Outside this valley, most of Titan is covered with dense jungle.  Two intelligent races live on Titan, blonde humans and monstrous aliens with multiple eyes and six limbs, the Truag.  These two people have similar technologies and social structures, living as nomads, riding around in convoys of wagons or trucks powered by steam engines.  (Wellman calls them "cars" and "trains;" while each has its own engine the leader's car generally pulls the lot of them.)  The convoys follow highways that have been cut through the dense jungle and kept clear by regular applications of salt.  The people of Titan have swords and single-shot muzzle-loading pistols and the leaders wear mail, though metal is scarce so most of the fighting men wear leather armor or go without.  They don't have books or apparently any written language.  A typical tribe has about 30 to 60 fighting men, and of course a bunch of women and other noncombatants, kids and old geezers.  The different tribes may barter with each other, but often fight.

A smallish human tribe, led by Birok, in flight from a particularly large Truag tribe led by a particularly ambitious Truag, Hekta, arrives in Sojarr's valley.  Sojarr's great strength and ingenuity impresses the blonde tribe, and Sojarr becomes a valued member of the Birok's band, their best fighter, best hunter, best fisherman, etc.  He also has the sharpest and most durable sword, because he makes it out of a piece of space age metal from his father's crashed space ship.  While he is valued, the native humans are also suspicious of poor Sojarr, as he is brunette and tan while they are blonde and fair; Birok is also wary of Sojarr, because, as in so many adventure stories, the leader of a tribe is selected through single combat, and Birok knows that Sojarr, twice as strong as any Titanian, could beat him if he chose to challenge him.

Birok's small tribe tries to avoid Hekta's large tribe but eventually, in the seventh of Sojarr of Titan's twenty-two chapters, Hekta's tribe catches up to them.  Sojarr's strength and ability as a tactician save the day, and he sends Hekta packing after severing one of the creep's four claws.  (Don't worry, alien sympathizers, Truags regrow lost limbs.)  In Hekta's wagon train they find a human woman clad in mail--she is Vara, daughter of a large human tribe's leader; Hekta captured this babe when she was foolishly off alone hunting.  Vara's father had no sons so he taught his daughter to fight and lead and hunt.  

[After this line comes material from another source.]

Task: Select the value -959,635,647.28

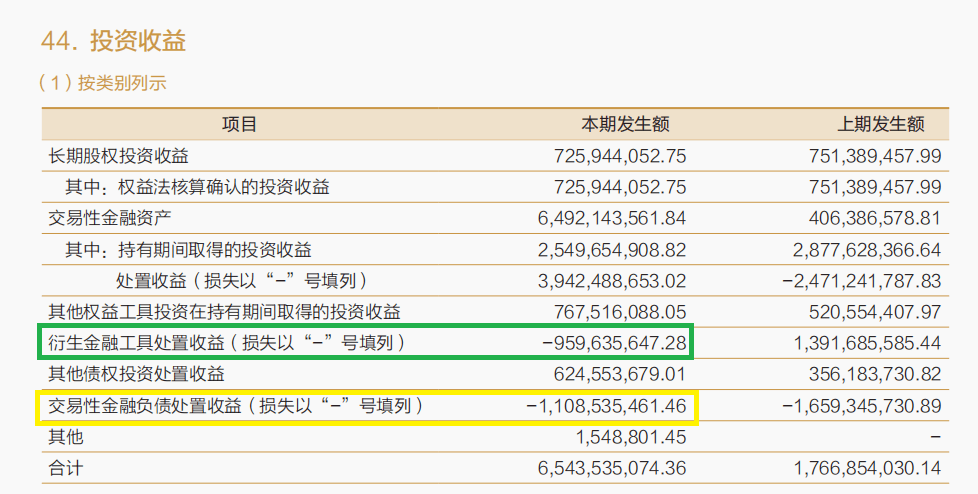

One of the minor themes of Sojarr of Titan is inter-species breeding and mutations, and Hekta had the idea of having children with Vera to father a super race!  (Birok and Sojarr's other detractors have been alleging dark and tall Sojarr must be the product of such a union.)  Fortunately for Vera, she isn't in a Tanith Lee or Jack Vance story, and Hekta hadn't had a chance to put his scheme into operation before she was liberated.  But she's not out of the woods yet!  Birok declares that Vara is his prize; Sojarr demurs and he and Birok fight.  Sojarr wins, of course, but he spares Birok.  According to local tradition, Sojarr should be acclaimed leader of the tribe, but some people object because he is an outsider.  Luckily, just then a monster attacks and Sojarr demonstrates his fighting prowess and his inventive ability (it is a flying gas bag kind of monster and in the course of the fight Sojarr employs a parachute he invented out of huge flower petals) and after that everybody drops any vocal objection to Sojarr's assumption of the role of chief.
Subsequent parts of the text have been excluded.